▶ [REQUIRED WORK] Reproduce, unchanged, the rows below from the line containing "The height and width of the screenshot is (492, 673)." through the line containing "pyautogui.click(x=899, y=241)", with both of those lines included.

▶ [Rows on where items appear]
%%
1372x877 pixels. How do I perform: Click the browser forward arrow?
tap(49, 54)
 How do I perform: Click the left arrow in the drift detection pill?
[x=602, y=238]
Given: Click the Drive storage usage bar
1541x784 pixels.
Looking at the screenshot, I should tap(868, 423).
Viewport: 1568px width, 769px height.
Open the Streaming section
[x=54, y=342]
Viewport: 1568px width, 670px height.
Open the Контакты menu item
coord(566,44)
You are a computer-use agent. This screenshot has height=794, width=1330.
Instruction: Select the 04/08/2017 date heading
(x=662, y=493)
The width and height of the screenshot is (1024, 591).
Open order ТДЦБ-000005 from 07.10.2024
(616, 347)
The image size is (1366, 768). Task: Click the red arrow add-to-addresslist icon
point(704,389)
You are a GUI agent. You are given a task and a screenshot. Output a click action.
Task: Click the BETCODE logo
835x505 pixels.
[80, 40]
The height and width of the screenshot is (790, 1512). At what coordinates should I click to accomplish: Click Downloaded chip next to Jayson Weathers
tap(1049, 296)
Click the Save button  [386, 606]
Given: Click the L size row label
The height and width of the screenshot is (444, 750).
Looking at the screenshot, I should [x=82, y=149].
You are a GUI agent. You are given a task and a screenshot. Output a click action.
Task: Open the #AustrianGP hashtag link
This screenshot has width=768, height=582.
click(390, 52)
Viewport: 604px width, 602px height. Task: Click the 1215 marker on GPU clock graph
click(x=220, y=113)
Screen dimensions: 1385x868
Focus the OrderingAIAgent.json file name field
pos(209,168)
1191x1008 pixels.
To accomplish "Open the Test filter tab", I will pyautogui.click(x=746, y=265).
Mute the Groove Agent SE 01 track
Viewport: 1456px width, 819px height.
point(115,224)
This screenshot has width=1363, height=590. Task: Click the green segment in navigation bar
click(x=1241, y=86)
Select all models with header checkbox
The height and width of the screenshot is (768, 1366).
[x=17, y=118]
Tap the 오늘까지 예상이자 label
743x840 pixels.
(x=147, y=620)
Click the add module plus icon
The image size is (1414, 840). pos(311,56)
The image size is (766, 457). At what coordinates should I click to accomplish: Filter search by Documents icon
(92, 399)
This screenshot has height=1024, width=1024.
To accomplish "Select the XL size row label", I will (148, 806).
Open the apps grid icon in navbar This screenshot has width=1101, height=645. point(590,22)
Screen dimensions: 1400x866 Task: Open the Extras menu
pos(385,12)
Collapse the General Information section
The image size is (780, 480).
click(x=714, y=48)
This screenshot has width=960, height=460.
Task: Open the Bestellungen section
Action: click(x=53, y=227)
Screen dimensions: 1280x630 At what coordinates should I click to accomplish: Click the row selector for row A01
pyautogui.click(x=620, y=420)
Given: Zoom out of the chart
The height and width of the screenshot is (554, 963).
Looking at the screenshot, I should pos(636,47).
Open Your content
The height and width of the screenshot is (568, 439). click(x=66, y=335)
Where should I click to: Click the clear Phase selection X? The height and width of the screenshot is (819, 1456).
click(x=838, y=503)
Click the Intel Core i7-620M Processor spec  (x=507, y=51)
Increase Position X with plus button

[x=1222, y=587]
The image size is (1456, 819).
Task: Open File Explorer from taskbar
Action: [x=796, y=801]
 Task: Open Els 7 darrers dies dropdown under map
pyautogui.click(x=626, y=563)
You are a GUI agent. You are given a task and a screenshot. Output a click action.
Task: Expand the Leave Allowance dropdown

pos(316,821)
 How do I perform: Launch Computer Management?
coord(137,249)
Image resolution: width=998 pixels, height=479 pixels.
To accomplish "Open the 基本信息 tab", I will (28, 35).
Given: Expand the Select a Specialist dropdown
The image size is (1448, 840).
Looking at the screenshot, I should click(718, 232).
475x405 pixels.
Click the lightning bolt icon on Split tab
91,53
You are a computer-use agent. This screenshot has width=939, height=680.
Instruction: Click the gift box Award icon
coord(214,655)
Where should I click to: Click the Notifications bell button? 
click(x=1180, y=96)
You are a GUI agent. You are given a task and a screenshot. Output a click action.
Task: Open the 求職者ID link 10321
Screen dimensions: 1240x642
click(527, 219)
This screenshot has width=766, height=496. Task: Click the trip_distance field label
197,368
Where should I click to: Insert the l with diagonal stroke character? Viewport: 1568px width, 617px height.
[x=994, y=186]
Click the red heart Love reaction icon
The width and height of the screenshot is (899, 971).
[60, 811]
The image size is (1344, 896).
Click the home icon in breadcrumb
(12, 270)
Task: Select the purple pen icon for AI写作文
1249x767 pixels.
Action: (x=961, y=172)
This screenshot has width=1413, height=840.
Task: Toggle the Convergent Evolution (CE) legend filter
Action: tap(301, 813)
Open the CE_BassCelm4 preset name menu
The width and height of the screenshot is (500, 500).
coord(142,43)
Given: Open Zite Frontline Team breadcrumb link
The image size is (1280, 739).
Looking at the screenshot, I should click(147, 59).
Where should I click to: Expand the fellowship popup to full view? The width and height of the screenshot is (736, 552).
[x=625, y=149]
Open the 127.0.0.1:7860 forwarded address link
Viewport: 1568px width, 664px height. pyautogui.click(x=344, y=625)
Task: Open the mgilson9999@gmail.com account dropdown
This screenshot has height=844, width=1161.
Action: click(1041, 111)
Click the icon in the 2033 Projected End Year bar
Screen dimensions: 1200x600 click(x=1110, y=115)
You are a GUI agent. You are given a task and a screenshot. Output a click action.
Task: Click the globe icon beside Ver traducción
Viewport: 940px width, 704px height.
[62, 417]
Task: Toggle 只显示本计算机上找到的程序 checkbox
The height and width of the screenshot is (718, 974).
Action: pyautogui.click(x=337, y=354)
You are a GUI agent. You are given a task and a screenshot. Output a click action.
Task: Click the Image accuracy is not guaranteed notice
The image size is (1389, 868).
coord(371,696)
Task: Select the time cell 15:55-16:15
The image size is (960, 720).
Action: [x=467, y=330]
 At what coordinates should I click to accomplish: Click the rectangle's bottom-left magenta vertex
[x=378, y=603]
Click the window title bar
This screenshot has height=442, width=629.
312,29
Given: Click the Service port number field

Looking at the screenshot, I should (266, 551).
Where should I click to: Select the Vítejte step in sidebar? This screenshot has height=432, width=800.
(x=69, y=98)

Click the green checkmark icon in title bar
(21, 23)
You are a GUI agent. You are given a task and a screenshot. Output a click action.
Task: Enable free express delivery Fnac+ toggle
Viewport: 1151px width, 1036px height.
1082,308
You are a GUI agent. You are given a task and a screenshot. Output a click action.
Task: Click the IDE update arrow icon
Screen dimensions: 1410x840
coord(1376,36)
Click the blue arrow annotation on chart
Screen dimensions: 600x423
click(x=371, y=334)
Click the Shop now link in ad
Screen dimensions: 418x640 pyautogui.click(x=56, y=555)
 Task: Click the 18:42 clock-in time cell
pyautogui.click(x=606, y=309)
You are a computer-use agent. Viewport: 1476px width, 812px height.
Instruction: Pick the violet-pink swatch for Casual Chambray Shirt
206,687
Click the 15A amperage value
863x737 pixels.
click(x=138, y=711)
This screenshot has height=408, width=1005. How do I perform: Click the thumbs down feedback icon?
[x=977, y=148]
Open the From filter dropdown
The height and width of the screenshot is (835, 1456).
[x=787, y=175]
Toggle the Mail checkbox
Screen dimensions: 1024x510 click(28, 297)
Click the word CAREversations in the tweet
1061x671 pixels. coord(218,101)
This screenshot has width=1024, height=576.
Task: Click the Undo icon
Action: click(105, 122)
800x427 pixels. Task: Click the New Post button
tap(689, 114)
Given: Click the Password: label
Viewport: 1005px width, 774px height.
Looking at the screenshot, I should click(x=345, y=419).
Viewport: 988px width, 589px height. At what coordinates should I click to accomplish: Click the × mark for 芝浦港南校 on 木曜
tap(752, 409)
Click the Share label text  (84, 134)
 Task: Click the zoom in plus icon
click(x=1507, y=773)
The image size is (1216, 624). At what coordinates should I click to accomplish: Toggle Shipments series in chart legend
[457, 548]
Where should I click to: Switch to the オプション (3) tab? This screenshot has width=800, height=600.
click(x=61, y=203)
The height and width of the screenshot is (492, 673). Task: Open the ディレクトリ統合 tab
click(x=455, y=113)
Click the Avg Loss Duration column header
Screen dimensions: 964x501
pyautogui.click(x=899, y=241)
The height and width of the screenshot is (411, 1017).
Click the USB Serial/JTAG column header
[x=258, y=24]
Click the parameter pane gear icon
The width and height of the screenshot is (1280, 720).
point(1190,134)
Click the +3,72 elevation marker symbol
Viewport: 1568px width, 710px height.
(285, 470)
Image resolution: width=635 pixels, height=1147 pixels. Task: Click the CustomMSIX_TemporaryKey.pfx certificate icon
%%
▶ [RESULT BELOW]
The height and width of the screenshot is (492, 673). Task: Open the ディレクトリ統合 tab
click(x=455, y=113)
Click the Avg Loss Duration column header
Screen dimensions: 964x501
pyautogui.click(x=899, y=241)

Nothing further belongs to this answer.